We perceive no invasion upon the general law, which is the only ‘regulation’ authorized for state licensed contractors, by a prosecution for failure to pay a business license tax, as no such invasion would be present in a proseuction of a state licensed contractor for violation of a municipal ordinance prohibiting the blocking of streets with trucks, barriers or other paraphernalia used in the contracting business, without first obtaining a permit from the municipality so to do, or of a state licensed contractor who established and conducted his business in violation of a municipal ordinance, restricting the area to single family residences.
And finally, an unbroken line of decisions in this state has consistently sustained the power of municipalities to impose business license taxes for revenue purposes, and making the violation thereof a misdemeanor.
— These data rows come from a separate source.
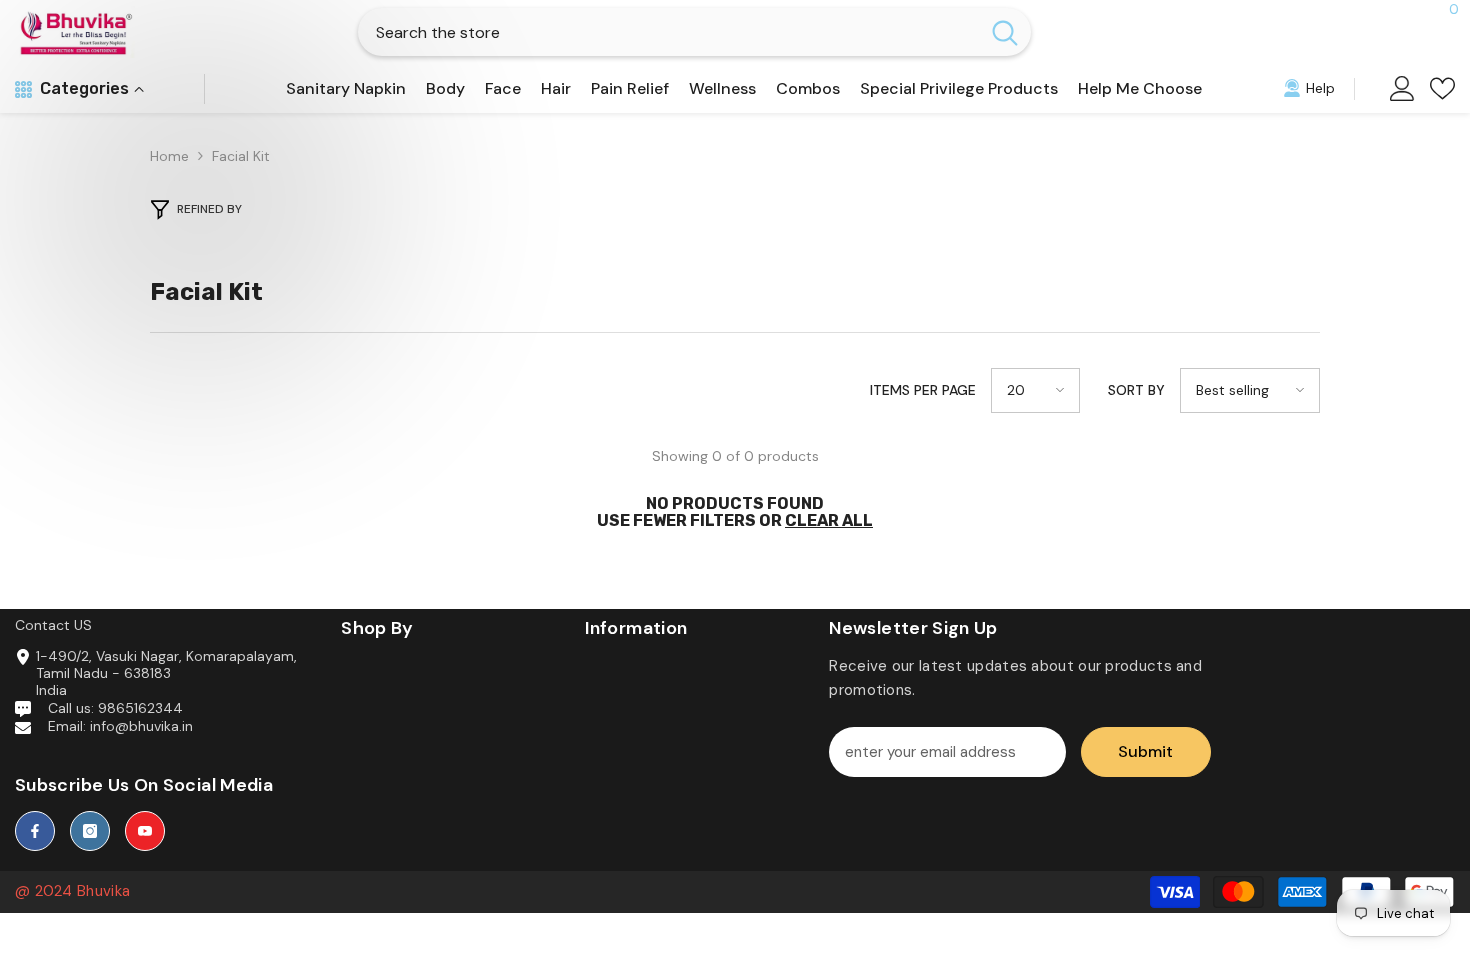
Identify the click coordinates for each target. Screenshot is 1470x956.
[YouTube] (145, 831)
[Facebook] (35, 831)
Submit (1145, 751)
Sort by (1136, 390)
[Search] (694, 32)
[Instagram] (90, 831)
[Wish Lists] (1442, 88)
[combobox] (668, 32)
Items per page (923, 390)
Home (169, 156)
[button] (1035, 390)
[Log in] (1402, 88)
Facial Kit (241, 156)
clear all (829, 520)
Among such cases, see City of Los Angeles v. Belridge Oil Co., 42 Cal.2d 823, 271 P.2d 5; City of Los Angeles v. Rancho Homes, Inc., supra; In re Nowak, supra; In re Galusha, supra; Ex parte Braun, supra; City of Los Angeles v. Southern Pacific Railroad Co., 61 Cal. 59; Rexall Drug Co. v. Petersen, 113 Cal.App.2d 528, 248 P.2d 433; Franklin v. Peterson, supra.
For the foregoing reasons, the judgment is affirmed.
WHITE, Presiding Justice.
FOURT, J., and DRAPEAU, J., pro tem., concur.